The Bulgarian soldiers, part of a 9,000-strong multinational force led by Poland, were wounded during a patrol near the holy city of Karbala.
The Polish military had previously reported two Bulgarian casualties in the Karbala attack, when troops were hit with mortar and automatic weapons fire.
In Baghdad's biggest Shia neighbourhood, US tanks and Humvees stood guard at strategic positions, including police stations, while US armoured columns cruised the teeming streets.
Soldiers atop tanks pointed their machine guns at the crowds as young militiamen from Sadr's outlawed Mehdi Army looked on defiantly.
At least 57 residents have been killed and 236 wounded in Sadr City, a sprawling slum home to more than two million people, since the US crackdown on Sadr's militiamen began on Sunday.
On Tuesday afternoon, US troops searched Sadr City offices, tearing down portraits of the firebrand cleric and his revered father, security guards said.
The soldiers were looking for weapons, guards Mohammed Haidar, 22, and Mustafa Haidar, 21, told AFP.
Witnesses said the US soldiers then walked into an adjacent mosque without removing their shoes, an act sacrilegious to Muslims.
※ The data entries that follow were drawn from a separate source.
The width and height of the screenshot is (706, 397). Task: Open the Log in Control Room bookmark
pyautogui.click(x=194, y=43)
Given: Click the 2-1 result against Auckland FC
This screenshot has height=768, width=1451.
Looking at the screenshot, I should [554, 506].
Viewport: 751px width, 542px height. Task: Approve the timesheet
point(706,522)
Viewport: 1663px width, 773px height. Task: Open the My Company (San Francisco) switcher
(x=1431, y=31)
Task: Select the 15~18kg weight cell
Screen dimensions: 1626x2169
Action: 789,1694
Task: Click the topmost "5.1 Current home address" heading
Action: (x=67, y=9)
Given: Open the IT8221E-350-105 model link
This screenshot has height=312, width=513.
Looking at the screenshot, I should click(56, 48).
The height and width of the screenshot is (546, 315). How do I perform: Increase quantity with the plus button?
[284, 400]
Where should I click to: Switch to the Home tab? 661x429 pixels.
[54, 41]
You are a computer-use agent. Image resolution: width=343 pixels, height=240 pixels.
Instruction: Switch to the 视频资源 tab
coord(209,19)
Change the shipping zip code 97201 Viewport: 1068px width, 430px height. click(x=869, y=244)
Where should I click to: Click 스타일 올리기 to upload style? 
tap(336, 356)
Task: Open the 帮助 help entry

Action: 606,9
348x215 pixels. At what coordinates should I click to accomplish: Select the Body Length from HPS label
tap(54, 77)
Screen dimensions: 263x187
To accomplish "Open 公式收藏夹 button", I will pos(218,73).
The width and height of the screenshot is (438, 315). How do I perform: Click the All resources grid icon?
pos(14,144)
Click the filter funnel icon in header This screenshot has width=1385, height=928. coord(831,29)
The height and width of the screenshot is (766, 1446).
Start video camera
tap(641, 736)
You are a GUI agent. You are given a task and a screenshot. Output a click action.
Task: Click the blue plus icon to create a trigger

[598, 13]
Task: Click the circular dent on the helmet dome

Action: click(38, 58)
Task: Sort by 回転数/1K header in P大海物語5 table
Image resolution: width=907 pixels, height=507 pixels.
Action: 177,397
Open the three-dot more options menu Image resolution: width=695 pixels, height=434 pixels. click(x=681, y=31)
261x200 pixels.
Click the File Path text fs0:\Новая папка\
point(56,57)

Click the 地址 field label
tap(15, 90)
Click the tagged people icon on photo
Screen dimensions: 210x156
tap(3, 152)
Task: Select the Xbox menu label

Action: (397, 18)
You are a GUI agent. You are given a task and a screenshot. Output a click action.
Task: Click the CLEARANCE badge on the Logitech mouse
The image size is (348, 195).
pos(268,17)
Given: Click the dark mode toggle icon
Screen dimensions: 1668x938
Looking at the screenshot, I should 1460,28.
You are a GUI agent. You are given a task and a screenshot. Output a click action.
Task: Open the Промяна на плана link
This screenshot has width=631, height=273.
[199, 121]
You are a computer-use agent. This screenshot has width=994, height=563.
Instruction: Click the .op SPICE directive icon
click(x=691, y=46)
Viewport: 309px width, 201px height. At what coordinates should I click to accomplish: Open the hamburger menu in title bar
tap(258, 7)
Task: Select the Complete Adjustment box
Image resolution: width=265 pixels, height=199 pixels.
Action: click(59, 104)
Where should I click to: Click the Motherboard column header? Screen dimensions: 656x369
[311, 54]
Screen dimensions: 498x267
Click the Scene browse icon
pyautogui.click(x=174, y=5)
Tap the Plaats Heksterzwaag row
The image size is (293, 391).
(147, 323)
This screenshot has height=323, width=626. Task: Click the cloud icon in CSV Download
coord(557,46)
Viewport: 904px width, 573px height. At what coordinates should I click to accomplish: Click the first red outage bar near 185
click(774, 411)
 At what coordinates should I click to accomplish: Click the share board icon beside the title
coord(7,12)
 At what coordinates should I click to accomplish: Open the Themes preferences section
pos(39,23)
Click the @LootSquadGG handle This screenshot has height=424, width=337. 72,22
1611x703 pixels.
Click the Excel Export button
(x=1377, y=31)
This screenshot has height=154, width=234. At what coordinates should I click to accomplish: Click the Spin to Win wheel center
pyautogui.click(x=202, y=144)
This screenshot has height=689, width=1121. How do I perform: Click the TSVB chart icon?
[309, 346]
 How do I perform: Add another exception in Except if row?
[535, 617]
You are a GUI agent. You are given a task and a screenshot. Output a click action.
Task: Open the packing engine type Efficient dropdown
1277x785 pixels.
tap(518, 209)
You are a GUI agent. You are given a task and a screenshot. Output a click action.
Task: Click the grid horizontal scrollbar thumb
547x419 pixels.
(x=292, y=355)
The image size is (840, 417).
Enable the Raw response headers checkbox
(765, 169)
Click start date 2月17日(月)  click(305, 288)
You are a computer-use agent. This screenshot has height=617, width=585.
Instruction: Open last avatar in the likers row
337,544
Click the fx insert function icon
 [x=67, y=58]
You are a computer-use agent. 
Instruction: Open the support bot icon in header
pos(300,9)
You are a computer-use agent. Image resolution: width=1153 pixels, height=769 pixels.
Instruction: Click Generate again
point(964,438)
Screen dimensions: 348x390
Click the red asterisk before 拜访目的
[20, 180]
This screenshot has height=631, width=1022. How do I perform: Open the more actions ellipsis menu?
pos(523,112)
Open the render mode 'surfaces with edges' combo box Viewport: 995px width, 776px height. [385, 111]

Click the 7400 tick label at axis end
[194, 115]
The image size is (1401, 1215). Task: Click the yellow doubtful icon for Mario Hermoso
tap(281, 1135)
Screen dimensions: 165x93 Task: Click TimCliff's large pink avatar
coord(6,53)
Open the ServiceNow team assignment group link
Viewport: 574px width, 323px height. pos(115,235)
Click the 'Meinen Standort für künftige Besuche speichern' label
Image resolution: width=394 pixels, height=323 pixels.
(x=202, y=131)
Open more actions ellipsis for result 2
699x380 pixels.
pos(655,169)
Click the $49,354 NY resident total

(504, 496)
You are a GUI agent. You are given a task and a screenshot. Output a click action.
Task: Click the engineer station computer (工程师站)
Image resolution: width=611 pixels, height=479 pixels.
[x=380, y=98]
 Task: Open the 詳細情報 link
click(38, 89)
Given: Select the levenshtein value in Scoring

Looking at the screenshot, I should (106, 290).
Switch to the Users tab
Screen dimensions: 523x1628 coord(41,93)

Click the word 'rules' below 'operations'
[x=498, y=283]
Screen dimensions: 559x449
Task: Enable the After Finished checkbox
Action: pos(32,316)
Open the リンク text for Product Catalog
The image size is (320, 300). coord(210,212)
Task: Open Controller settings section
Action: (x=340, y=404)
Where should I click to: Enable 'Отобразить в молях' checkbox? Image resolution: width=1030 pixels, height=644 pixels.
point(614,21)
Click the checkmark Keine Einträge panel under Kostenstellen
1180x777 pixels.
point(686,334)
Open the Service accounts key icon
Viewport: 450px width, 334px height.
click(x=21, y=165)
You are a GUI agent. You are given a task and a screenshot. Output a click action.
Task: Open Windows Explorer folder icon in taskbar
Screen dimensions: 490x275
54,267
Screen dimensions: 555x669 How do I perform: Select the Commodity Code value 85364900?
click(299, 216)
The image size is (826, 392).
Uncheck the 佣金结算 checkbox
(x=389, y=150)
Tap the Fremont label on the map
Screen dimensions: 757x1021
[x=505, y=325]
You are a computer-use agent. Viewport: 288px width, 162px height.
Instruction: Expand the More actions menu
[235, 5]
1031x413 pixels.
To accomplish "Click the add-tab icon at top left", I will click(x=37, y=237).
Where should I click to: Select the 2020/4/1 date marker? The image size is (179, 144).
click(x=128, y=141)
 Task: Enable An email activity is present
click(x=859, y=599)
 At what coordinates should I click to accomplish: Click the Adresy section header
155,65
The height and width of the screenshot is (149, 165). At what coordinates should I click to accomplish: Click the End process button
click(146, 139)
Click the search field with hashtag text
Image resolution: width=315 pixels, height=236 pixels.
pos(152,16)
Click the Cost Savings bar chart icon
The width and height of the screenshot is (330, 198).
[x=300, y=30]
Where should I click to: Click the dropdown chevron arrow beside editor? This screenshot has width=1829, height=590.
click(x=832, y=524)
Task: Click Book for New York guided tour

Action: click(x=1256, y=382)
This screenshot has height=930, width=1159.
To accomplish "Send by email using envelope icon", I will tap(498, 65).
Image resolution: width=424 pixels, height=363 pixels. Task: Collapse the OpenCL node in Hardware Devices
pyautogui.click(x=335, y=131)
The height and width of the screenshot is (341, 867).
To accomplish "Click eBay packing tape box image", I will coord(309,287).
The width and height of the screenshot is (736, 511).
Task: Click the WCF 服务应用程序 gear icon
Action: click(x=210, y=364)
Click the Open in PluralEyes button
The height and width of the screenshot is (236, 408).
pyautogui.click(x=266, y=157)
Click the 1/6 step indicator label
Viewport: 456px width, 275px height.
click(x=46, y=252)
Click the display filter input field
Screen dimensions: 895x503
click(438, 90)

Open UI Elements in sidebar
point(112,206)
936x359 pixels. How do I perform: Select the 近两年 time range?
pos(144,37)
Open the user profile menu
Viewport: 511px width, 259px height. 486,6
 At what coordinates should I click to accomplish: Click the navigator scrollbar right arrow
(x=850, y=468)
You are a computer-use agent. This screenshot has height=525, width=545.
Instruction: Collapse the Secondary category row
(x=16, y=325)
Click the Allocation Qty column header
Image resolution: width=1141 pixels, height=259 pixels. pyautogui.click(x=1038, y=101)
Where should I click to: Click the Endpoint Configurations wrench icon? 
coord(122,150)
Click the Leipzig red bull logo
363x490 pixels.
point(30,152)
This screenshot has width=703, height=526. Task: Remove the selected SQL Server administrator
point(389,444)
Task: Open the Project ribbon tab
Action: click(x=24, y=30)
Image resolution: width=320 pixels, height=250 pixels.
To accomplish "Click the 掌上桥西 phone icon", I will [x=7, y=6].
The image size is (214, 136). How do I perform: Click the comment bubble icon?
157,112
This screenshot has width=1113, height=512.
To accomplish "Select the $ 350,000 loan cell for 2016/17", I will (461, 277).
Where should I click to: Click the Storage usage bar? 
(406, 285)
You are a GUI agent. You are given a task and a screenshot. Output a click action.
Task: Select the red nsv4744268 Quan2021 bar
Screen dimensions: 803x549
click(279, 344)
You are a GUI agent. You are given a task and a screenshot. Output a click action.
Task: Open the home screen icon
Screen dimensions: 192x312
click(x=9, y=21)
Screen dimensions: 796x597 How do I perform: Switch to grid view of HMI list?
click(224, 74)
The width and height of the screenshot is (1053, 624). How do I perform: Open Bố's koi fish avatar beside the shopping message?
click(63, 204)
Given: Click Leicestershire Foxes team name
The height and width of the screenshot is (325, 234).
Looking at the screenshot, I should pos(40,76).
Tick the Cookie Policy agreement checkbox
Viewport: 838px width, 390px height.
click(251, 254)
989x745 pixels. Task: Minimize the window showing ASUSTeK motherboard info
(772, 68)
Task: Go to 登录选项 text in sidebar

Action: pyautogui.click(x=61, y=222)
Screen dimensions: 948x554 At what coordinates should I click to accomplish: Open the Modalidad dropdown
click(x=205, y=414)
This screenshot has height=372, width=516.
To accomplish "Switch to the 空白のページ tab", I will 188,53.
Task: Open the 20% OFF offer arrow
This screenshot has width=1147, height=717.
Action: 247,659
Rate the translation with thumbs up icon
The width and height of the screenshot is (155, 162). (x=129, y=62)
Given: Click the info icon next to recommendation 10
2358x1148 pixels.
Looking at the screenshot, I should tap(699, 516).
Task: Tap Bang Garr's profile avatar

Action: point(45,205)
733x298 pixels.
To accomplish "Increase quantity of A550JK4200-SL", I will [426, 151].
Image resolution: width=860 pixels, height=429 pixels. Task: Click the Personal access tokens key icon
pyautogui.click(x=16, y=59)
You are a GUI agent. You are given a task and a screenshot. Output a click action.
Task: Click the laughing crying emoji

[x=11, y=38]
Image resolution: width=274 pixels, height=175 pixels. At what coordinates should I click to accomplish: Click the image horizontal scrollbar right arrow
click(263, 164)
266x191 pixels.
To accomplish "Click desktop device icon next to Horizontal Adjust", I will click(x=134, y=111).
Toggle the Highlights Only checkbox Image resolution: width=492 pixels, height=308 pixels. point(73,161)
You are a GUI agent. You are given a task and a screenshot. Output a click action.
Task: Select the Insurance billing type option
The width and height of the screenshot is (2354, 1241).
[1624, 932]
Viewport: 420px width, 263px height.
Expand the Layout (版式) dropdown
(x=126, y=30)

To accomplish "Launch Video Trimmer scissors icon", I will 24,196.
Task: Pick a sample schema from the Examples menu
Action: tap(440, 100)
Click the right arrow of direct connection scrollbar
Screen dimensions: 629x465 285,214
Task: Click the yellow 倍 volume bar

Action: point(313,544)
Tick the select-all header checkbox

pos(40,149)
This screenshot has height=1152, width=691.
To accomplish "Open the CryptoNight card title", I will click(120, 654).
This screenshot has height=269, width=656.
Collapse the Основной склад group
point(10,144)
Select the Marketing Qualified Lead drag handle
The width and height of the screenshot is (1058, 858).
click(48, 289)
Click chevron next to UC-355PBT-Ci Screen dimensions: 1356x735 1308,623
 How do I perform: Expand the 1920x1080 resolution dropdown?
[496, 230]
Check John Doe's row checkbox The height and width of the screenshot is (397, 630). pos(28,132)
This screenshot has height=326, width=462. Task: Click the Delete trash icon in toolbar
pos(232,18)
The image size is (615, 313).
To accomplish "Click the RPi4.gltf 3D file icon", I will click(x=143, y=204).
A total of 106 Iraqis have been killed and 548 wounded in the clashes across the country between coalition forces and Sadr's Mehdi Army, which erupted on Sunday.
A Mehdi Army commander in Nasiriyah told AFP the militia had kidnapped two South Korean human rights workers there on Sunday and would not free them until Italian soldiers leave the city.
Officials in Seoul later said the pair had been released.
The coalition revealed on Monday that an arrest warrant was in force against Sadr, a member of a family of widely revered clerics, for the murder last April of a rival cleric days after Saddam Hussein's ouster.
Aides of the anti-coalition firebrand vowed that he would never be captured or surrender.
Hazem al-Araji, head of Sadr's office in Baghdad's Shia neighbourhood of Kadhimiya, told AFP the cleric "has left Kufa and is now in a place near the holy shrine of Imam Ali in central Najaf."
"We cannot give more details for security reasons," he said, adding that the cleric was "under the protection of his followers."
Amid the violence, UN special envoy Lakhdar Brahimi continued talks on Tuesday with Iraqi interim leaders. As fighting raged a day earlier, Brahimi said he hoped his talks here would help to keep the transfer to Iraqi sovereignty, set for June 30, on schedule.
And US overseer Paul Bremer said on Tuesday that Iraq's interim government will be put in place "well before" the June 30 deadline.